I try to extend the SuperClass in my SubClass and override the method with only one exception, instead of type int declared in method1, I use the type for the argument as Integer, as follows:

  public class SubClass extends SuperClass{
    @Override 
    public void method1(Integer val){     ///compiler gives an error

     }
  }  

This declaration of SubClass method is not allowed by the compiler(I am using eclipse IDE). Why is this so? Integer is essentially wrapper of int then why such a declaration is prohibited?

Thanks

Answer 1

The formal explanation, as you probably already understand, is that the two functions have different signatures, (as Andrew Tobilko has already pointed out,) so one may not override the other.

So, I presume that by asking this question, what you really mean to ask is "why is this so", or "why can't the compiler figure things out so as to allow me to do this".

So, the practical explanation is as follows:

This is because you may have some method somewhere, (of some unrelated class even) which accepts a SuperClass as a parameter, and attempts to invoke its method1() like this:

public void someMethod( SuperClass s )
{
    s.method1( 7 );
}

When the compiler finds this, it will pass 7 as a parameter to method1(), it will not pass a wrapped 7. However, s may not really be an instance of SuperClass, it may be an instance of SubClass, like this:

/* some code somewhere */
someMethod( new SubClass() );

This is valid because there is a principle in OOP known as the Liskov Substitution Principle which says that

if S is a subtype of T, then objects of type T may be replaced with objects of type S (i.e., objects of type S may substitute objects of type T) without altering any of the desirable properties of that program (correctness, task performed, etc.).

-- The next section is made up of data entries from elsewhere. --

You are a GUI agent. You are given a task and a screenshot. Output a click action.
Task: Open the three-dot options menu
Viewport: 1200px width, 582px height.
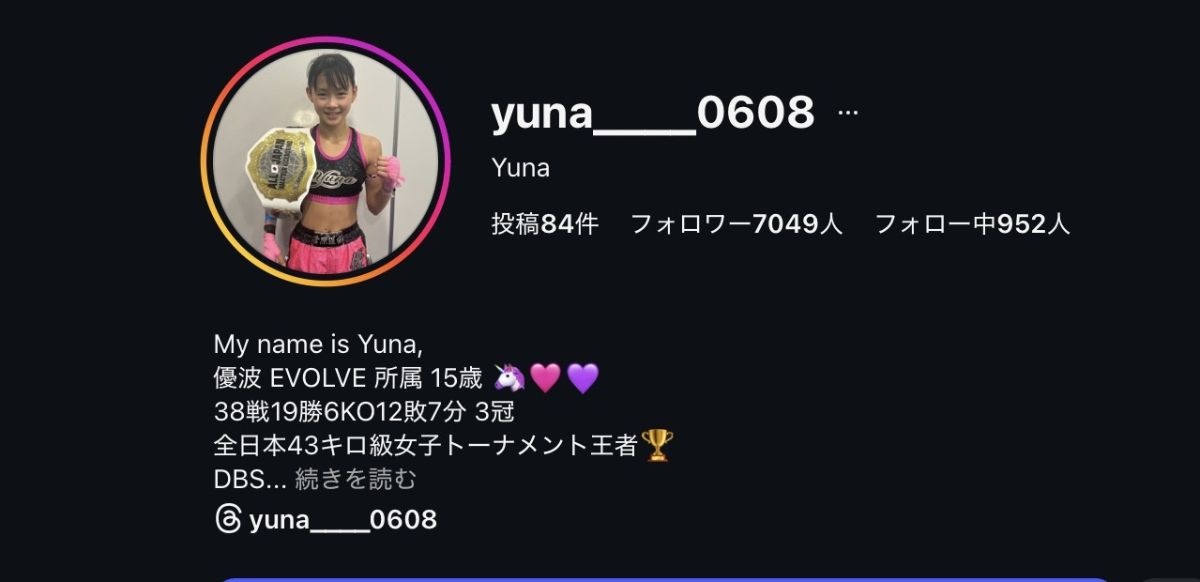click(847, 113)
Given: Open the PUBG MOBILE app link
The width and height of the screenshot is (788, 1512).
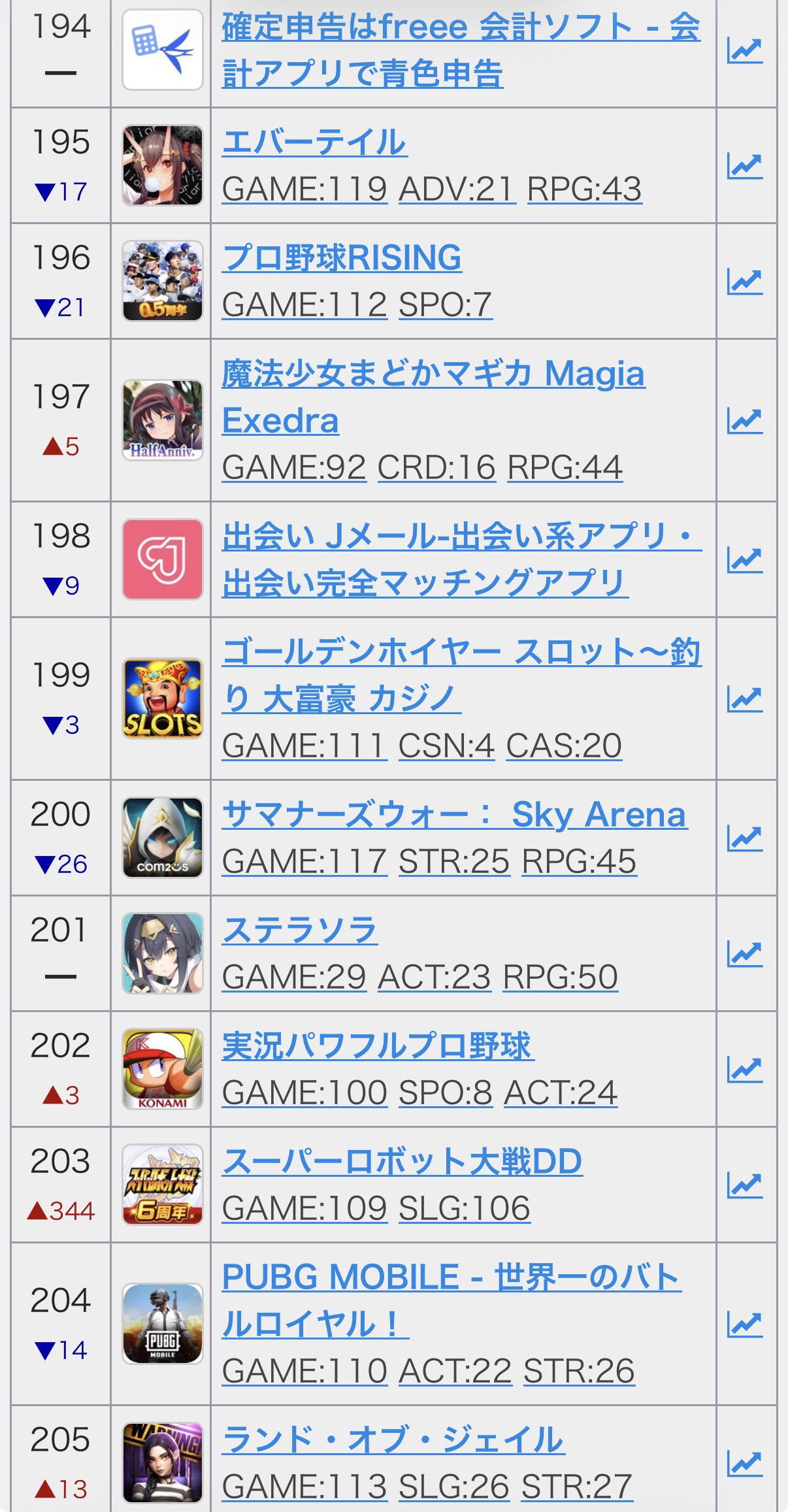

_{This is the same principle which allows you to assign a new ArrayList<String>() to a variable of type List<String>, and without it, nothing would work in OOP.}

So, the compiler would have to pass a plain primitive 7, but the receiving method of SubClass would be expecting a wrapped 7, and that would not work. So, the language stipulates that an implicit conversion of this kind is invalid, to ensure that nonsensical situations of this kind may not arise.

Amendment

You might ask, "why would it not work?" The answer is that primitives in java correspond to machine data types of the underlying hardware, while wrapped primitives are objects. So, on the machine stack, a 7 would be represented by a machine word with the value of 7, while a wrapped 7 would be represented by something like 0x46d7c8fe, which would be a pointer to an object which contains the wrapped 7.

Answer 2

It is just because you have added @Override syntax above the method public void method1(Integer val) which asks compiler to look for the method with same signature in the base class which it can not find, thus it gives compile time error stating The method method1(Integer) of type SubClass must override a superclass method.

To understand the problem you asked

Integer is essentially wrapper of int then why such a declaration is prohibited?

Just because in any class you can declare method with these signatures

class SuperClass
{
    public void method1(int val){
        System.out.println("This is method in SuperClass.Val is:" + val);
    }

    public void method1(Integer val){
        System.out.println("This is method in SuperClass.Val is:" + val);
    }
}

The above declaration is valid and therefore the @override will try to match the method with exact signature in base class.

Answer 3

Why should it matter that Integer is a wrapper for int? They are still different types. You can have to methods with same name, that just differ by one having a primitive type and the other the matching wrapped type.

The only relation between int and Integer is: the compiler insert a conversion from one to the other when in any situation one is given but the other required.

So when you have a reference to the super type and call method1 the compiler generates byte code that essentially passes a primitive. If at runtime you use an actual class of SubClass, the overridden method won't match that call.

Of course the compiler could be written in a style that allows for this kind of overrides, but it would cause other problems:

If the decision was made at runtime, calling overriden methods would become expensive to to boxing/unboxing and checks, they might even trigger NullPointerExceptions

If done by converting everything to the boxed type at compile time, such calls would trigger constant boxing unboxing.

Also this would forbid constructs where you have a method that is overloaded to either take a type parameter or a primitive, because the type parameter might end up being the boxed type for that primitive, resulting to both methods being the same.

Answer 4

Integer and int are different.You could change Integer to int,or remove the "@Override"